The LiteLLM AI Gateway Attack: A Supply Chain Cautionary Tale
In March 2026, the cybersecurity world witnessed a sophisticated supply chain attack targeting LiteLLM, a popular Python library used as a multifunctional gateway for AI agents. Attackers injected malicious code into two versions of the library on the PyPI repository, aiming to steal sensitive data from servers. This incident highlights the growing risk of compromised open-source components. Below, we answer key questions about how the attack unfolded, what data was targeted, and the technical methods used—providing essential insights for developers and security teams.
How did the attackers compromise the LiteLLM package?
The compromise targeted the distribution channel via PyPI. On March 24, 2026, attackers uploaded trojanized versions of LiteLLM—litellm==1.82.7 and litellm==1.82.8—to the official registry. These were not modified source code libraries but maliciously altered distribution packages. In version 1.82.7, the harmful code was embedded in proxy_server.py, while in version 1.82.8, an extra file named litellm_init.pth was added. Both versions bypassed typical review checks, underscoring how easily compromised packages can enter trusted repositories.

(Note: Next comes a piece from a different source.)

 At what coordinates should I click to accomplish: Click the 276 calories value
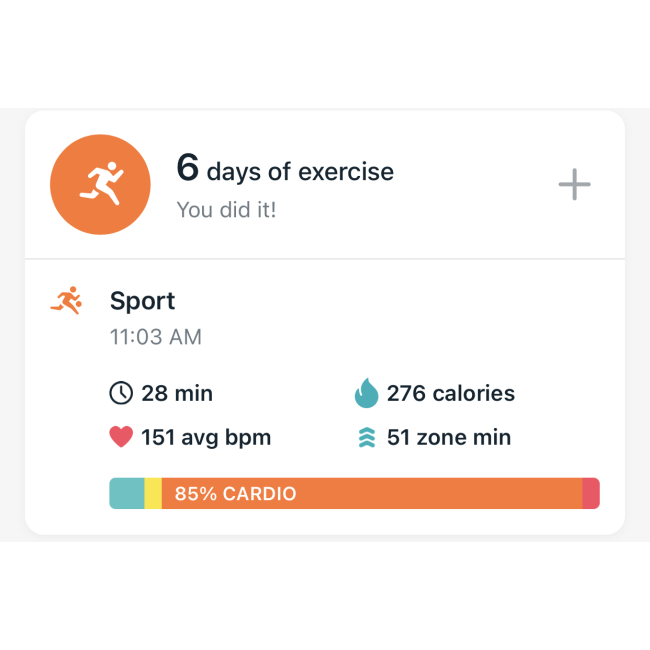pos(451,393)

What was the primary goal of the attackers?
Technical analysis revealed that the attackers were primarily after confidential data from servers. Their focus included credentials and configurations for AWS, Kubernetes, NPM, and various databases such as MySQL, PostgreSQL, and MongoDB. In the case of databases, they specifically sought configuration files. Additionally, the malware had functionality to steal data from crypto wallets and to establish a persistent foothold inside Kubernetes clusters. This multi-target approach shows the attackers aimed to harvest high-value infrastructure secrets.

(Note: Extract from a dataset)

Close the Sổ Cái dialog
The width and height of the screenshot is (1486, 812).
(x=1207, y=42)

How was the malicious code executed in each version?
Both LiteLLM versions contained identical malicious code, but execution differed. In version 1.82.7, the code ran only when the proxy functionality was imported, making it conditional and harder to detect. In version 1.82.8, the attackers used a .pth file (litellm_init.pth), which Python executes automatically upon interpreter startup. This technique ensured the malicious code ran every time the interpreter started, without requiring any specific import. The .pth method is particularly insidious because it can persist even if the main library isn’t actively used.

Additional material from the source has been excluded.